| WORK INSTRUCTION |
Would you please write out every record exactly?

═══ PROVIDED INFORMATION ═══

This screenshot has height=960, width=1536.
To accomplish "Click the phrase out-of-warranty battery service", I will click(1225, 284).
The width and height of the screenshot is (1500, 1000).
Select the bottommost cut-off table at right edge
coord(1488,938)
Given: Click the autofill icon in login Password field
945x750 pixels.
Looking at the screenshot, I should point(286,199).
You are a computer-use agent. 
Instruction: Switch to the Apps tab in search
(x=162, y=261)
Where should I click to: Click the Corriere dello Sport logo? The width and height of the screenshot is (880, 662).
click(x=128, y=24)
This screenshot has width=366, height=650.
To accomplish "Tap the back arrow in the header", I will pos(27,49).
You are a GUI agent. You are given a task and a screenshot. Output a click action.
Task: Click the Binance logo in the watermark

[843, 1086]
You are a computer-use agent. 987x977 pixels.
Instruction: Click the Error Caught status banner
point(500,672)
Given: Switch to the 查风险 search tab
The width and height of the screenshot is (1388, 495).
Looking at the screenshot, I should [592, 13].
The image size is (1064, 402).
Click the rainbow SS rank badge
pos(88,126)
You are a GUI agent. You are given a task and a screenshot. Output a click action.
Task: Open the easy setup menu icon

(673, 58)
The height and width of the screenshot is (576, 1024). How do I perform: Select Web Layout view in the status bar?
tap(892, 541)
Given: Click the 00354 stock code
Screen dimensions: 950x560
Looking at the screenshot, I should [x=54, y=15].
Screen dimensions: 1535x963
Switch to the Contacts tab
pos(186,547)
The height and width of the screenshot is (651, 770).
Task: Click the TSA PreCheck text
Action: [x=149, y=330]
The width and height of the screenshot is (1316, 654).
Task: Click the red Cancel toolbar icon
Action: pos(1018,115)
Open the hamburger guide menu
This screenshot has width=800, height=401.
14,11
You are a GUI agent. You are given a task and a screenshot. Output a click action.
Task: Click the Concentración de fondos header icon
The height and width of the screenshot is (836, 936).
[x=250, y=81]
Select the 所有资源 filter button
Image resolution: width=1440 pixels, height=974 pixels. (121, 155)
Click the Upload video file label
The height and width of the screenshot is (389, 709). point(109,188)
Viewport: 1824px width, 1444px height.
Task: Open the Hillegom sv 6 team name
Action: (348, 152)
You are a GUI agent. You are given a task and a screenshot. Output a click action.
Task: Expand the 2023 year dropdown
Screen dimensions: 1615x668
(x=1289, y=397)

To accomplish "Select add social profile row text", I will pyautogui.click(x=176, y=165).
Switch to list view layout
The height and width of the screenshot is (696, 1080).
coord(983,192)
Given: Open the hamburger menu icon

═══

| EXPECTED ANSWER |
This screenshot has height=960, width=1536.
To accomplish "Click the phrase out-of-warranty battery service", I will click(1225, 284).
The width and height of the screenshot is (1500, 1000).
Select the bottommost cut-off table at right edge
coord(1488,938)
Given: Click the autofill icon in login Password field
945x750 pixels.
Looking at the screenshot, I should point(286,199).
You are a computer-use agent. 
Instruction: Switch to the Apps tab in search
(x=162, y=261)
Where should I click to: Click the Corriere dello Sport logo? The width and height of the screenshot is (880, 662).
click(x=128, y=24)
This screenshot has width=366, height=650.
To accomplish "Tap the back arrow in the header", I will pos(27,49).
You are a GUI agent. You are given a task and a screenshot. Output a click action.
Task: Click the Binance logo in the watermark

[843, 1086]
You are a computer-use agent. 987x977 pixels.
Instruction: Click the Error Caught status banner
point(500,672)
Given: Switch to the 查风险 search tab
The width and height of the screenshot is (1388, 495).
Looking at the screenshot, I should [592, 13].
The image size is (1064, 402).
Click the rainbow SS rank badge
pos(88,126)
You are a GUI agent. You are given a task and a screenshot. Output a click action.
Task: Open the easy setup menu icon

(673, 58)
The height and width of the screenshot is (576, 1024). How do I perform: Select Web Layout view in the status bar?
tap(892, 541)
Given: Click the 00354 stock code
Screen dimensions: 950x560
Looking at the screenshot, I should [x=54, y=15].
Screen dimensions: 1535x963
Switch to the Contacts tab
pos(186,547)
The height and width of the screenshot is (651, 770).
Task: Click the TSA PreCheck text
Action: [x=149, y=330]
The width and height of the screenshot is (1316, 654).
Task: Click the red Cancel toolbar icon
Action: pos(1018,115)
Open the hamburger guide menu
This screenshot has width=800, height=401.
14,11
You are a GUI agent. You are given a task and a screenshot. Output a click action.
Task: Click the Concentración de fondos header icon
The height and width of the screenshot is (836, 936).
[x=250, y=81]
Select the 所有资源 filter button
Image resolution: width=1440 pixels, height=974 pixels. (121, 155)
Click the Upload video file label
The height and width of the screenshot is (389, 709). point(109,188)
Viewport: 1824px width, 1444px height.
Task: Open the Hillegom sv 6 team name
Action: (348, 152)
You are a GUI agent. You are given a task and a screenshot. Output a click action.
Task: Expand the 2023 year dropdown
Screen dimensions: 1615x668
(x=1289, y=397)

To accomplish "Select add social profile row text", I will pyautogui.click(x=176, y=165).
Switch to list view layout
The height and width of the screenshot is (696, 1080).
coord(983,192)
Given: Open the hamburger menu icon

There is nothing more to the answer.